Pat Sullivan’s AllMusic review said that the album “… represents a break with the eastern influences of Walker’s ‘60’s output and heralds his latest obsession with flamenco. With the same dedication he brought to earlier collaborations with Ravi Shankar, the New Yorker has immersed himself in the Spanish guitar idiom and has come to be accepted by its vanguard musicians. This new-found mastery resonates throughout ECHOES OF MY SOUL, a beautifully played opus perfect for any fan of flamenco or avant acoustic music.”

Unknown Legend Peter Walker

Karen Dalton/2015

As I mentioned at the top of this entry, it was Karen Dalton’s story that led me to Peter Walker. They had met in Greenwich Village. Dalton’s story is a sad one.  One that ended with her dying of AIDS, but being cared for by Peter Walker at his Woodstock, NY home in  1993.

Dalton gave Walker intellectual property rights, among which was Dalton’s books of lyrics, which was also stuffed with illustrations.
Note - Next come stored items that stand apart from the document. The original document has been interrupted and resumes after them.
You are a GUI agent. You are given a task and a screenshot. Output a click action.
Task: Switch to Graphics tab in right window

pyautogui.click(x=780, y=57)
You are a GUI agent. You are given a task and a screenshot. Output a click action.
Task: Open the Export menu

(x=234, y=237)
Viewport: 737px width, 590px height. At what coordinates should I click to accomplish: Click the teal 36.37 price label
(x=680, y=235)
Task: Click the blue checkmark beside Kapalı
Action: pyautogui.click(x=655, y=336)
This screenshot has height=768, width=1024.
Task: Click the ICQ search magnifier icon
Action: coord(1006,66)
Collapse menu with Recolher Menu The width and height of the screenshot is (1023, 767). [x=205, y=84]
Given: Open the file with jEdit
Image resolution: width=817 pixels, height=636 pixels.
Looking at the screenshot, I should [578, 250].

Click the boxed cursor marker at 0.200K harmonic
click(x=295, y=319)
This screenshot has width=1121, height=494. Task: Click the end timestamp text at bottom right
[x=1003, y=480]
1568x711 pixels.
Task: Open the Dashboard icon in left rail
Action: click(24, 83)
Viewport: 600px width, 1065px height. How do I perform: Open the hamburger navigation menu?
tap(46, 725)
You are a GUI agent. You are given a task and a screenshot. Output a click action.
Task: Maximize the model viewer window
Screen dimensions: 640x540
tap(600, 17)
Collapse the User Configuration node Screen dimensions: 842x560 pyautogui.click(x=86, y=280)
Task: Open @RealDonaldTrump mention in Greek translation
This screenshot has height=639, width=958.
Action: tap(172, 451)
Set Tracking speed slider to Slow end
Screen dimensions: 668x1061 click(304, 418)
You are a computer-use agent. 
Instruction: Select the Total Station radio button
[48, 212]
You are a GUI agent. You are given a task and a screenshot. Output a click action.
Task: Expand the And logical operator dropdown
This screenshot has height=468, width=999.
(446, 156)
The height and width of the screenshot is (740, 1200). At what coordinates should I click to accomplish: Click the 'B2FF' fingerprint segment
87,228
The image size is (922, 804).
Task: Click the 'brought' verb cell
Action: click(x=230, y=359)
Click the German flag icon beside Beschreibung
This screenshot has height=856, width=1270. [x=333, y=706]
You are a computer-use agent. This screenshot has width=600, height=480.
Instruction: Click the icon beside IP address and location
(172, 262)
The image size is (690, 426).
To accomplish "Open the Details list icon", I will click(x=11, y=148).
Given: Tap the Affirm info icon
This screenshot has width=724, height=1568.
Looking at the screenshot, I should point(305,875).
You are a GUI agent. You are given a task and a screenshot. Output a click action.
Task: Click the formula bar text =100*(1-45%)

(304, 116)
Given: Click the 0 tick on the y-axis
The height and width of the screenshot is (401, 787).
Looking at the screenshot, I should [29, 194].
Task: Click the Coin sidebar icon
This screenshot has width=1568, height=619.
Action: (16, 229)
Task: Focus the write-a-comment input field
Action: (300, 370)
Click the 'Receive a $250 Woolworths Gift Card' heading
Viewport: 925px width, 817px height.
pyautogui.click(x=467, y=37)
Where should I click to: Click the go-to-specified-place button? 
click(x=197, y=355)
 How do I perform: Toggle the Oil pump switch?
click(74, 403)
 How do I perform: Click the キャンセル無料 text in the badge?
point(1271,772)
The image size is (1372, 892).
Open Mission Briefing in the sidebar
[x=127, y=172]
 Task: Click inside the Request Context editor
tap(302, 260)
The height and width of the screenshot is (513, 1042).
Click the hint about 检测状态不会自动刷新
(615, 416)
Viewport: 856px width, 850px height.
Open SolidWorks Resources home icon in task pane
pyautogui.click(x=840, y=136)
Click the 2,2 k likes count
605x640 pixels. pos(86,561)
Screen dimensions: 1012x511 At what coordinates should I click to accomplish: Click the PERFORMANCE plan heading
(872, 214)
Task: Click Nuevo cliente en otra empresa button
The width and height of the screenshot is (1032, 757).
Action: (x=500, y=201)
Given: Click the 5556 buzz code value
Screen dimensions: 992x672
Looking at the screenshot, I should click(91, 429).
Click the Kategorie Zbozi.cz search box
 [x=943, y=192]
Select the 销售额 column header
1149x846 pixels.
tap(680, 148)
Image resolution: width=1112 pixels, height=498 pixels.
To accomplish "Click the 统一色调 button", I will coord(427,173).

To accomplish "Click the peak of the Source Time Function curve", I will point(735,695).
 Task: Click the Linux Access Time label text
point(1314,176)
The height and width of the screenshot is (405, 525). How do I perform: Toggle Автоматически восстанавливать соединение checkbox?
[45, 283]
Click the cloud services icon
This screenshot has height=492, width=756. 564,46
It took a long time before her writings found voices, but in 2015 Tompkins Square Records released Remembering Mountains. On it several songwriters put Dalton’s haunting words to music.

Walker wrote the liner notes.

Unknown Legend Peter Walker

Catastrophe

On October 22, 2018 fire destroyed Walker’s home, the Ark. Despite trying to rescue his dog (and nearly dying in the attempt), the dog died. The fire destroyed all his belongings including guitars and memorabilia.

Investigators determined an overturned candle caused the fire.

A GoFundMe page has been set up to assist Walker.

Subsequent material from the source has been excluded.